Why? Simple, the ToDo entity is copied into another ToDo entity that is bound to the detail window with the mvcct.utils.restoreEntity(x, y, visitRelations), while its children entities are used directly without creating a copy of them since setting visitRelations to true causes all children entity to be copied by reference into a new observableArray without being cloned. Since the errors are tied to the entity they belong to, just the errors of the child entity is shown. This was decided by design, to avoid duplication of the errors in the UI:


If we would like to show the ToDo entitiy errors also in the detail window we need to istantiate a template on the original ToDo entity by means of the _with helper instead of copying its data into another object that is already bound to UI elements.

Now let click the undo button of the children entity, or better simply delete the “modified” word we added previously. “Fake error 1” disappears from both the main window and from the detail window:


Now, if we click the undo button of the father entity, also “Fake error” completely disappears from the UI!

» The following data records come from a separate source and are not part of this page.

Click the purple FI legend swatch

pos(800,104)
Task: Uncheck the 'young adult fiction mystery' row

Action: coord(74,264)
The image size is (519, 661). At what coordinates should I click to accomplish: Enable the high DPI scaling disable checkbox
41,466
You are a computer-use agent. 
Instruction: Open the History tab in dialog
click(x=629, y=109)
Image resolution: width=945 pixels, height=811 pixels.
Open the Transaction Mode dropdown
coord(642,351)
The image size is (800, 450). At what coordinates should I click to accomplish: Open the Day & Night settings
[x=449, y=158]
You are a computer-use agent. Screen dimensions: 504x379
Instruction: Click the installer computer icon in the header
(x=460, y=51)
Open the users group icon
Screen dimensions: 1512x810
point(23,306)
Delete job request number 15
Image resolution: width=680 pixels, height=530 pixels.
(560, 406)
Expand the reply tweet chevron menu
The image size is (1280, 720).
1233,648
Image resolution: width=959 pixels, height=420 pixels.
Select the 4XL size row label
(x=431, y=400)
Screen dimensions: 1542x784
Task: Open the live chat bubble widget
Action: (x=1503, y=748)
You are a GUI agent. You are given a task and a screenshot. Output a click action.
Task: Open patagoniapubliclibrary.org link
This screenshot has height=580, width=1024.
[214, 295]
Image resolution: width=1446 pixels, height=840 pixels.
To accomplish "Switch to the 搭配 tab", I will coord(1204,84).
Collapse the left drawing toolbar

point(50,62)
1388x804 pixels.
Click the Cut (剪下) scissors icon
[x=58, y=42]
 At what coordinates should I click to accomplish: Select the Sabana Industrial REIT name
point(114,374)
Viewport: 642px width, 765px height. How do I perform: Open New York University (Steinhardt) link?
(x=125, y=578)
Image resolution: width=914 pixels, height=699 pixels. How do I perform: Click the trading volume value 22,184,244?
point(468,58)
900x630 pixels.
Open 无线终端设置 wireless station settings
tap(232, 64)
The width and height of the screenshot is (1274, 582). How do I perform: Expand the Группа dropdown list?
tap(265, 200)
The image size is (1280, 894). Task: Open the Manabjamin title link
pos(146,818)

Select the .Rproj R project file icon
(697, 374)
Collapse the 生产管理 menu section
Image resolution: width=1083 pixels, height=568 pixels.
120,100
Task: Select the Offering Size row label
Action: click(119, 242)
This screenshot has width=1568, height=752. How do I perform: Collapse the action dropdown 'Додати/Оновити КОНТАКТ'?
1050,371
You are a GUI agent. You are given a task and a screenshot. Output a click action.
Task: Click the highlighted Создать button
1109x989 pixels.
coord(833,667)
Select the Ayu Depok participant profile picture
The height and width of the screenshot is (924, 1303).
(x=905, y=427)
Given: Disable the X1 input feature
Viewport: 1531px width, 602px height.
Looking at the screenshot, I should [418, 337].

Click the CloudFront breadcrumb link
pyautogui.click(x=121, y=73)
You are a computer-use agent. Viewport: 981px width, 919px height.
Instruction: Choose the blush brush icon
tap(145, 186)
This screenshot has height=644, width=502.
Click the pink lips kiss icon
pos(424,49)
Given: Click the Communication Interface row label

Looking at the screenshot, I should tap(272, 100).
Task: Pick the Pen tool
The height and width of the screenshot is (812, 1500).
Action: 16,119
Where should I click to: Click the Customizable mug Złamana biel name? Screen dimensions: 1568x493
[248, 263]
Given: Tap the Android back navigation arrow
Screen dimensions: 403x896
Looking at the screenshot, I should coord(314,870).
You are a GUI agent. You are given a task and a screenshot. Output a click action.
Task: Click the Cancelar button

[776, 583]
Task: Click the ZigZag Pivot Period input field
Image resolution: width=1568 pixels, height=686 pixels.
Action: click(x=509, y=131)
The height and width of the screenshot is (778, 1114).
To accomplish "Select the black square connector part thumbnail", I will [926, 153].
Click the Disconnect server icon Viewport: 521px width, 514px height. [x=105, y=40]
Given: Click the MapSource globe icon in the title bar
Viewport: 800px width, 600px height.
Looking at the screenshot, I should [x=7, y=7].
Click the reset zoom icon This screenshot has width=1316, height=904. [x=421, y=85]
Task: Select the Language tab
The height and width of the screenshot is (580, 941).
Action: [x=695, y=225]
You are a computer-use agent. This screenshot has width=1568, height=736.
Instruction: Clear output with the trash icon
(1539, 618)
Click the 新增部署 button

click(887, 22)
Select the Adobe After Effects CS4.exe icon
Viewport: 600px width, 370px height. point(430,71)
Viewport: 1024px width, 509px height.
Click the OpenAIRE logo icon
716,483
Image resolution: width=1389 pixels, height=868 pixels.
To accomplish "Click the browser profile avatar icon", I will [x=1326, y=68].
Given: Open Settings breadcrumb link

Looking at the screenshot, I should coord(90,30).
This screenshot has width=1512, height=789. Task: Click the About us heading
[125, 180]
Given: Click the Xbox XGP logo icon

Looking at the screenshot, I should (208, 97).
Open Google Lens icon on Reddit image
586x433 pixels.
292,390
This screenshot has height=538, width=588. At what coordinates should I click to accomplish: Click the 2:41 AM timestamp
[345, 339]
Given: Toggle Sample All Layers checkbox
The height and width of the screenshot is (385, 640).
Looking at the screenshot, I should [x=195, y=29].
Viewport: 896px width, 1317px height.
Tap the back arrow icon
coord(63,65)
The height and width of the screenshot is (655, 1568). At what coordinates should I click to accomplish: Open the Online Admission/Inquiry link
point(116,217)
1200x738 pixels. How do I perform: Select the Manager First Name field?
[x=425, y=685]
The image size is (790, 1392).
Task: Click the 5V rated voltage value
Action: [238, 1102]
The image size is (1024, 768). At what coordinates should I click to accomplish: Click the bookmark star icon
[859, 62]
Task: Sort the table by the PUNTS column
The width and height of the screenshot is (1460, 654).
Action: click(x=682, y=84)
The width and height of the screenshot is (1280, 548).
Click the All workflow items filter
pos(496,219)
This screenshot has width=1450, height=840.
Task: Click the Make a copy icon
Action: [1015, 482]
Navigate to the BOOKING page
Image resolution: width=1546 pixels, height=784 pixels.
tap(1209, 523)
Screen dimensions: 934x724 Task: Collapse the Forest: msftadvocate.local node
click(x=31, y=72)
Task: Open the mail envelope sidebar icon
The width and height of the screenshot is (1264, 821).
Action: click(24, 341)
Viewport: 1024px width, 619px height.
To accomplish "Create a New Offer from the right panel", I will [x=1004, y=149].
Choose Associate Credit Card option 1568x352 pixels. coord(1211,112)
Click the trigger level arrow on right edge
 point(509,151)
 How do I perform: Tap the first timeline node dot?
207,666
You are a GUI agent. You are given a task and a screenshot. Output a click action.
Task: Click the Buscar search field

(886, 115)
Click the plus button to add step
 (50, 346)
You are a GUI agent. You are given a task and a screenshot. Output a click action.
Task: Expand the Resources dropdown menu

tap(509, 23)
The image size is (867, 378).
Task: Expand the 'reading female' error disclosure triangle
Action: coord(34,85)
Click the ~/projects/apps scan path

What if we have a many-to-many relation?

In the case of the one-to-many relation we just query our controller to get the “father entities” we need to process. As result we get the “father entities” and their related children entities “attached” to them. In the case, of a many-to-many relation we have no easy way to decide which entities of the second endpoint of the relation to move to the client. For this reason typically many-to-many relations cannot be processed in a batch fashion but they require a continuous interaction with the server. However, there is a common pattern that allows their batch processing, namely when one of the two endpoints of the relation is small enough to be transferred completely to the client.

This happens, for instance, when we have a collection containing all US States that we can select and attach to other entities. In other words, when one of the two related collections is used just for selection with a dropdown, or a multiselect or with some more complex UI. In this case the second collection of entities is used for display only. So we basically process just the collection R that represents the relation by means key pairs .

We can easily handle the situation depicted above with the same techniques we used for the one-to-many relations as follows:

  1. We move completely the second entity set to the client.
  2. We move to the client the entities of the first entity set we would like to process
  3. We move the entitis of R related to the entities at point 2 to the client. This can be accomplished in two ways
    • Add the entities of R as children of the entities of the first entity set they are related to,
    • Move all the entities of R we need as a separate collection and then connect them to the related entities of the first set of entities on the client with the help of the addRelated method of their updateManager (see my previous post).
  4. Define the updateManager of R as child of the updateManager of the first entity set.
  5. Connect the enties of R with the entities of the second entity set with the help of the addRelated method.
  6. To Add a new element to R, add it to the adequate entity of the first entity set, then set the external key of the second entity set, and add to it the pointer to the related entity of the second entity set.
  7. Process the entities of the first entity set + the entities of R with substantially the same techniques we used for the one-to-many relations, by accessing the pointer from each entity in R to the related entity of the second entity set when we need to display the related data.

That’s all for now! In a short time the team of the jsAction project will give us a very easy way to use the updateManager, by inspecting all controllers and providing automatically the right instances of the updateManager already configured to work with each specific controller.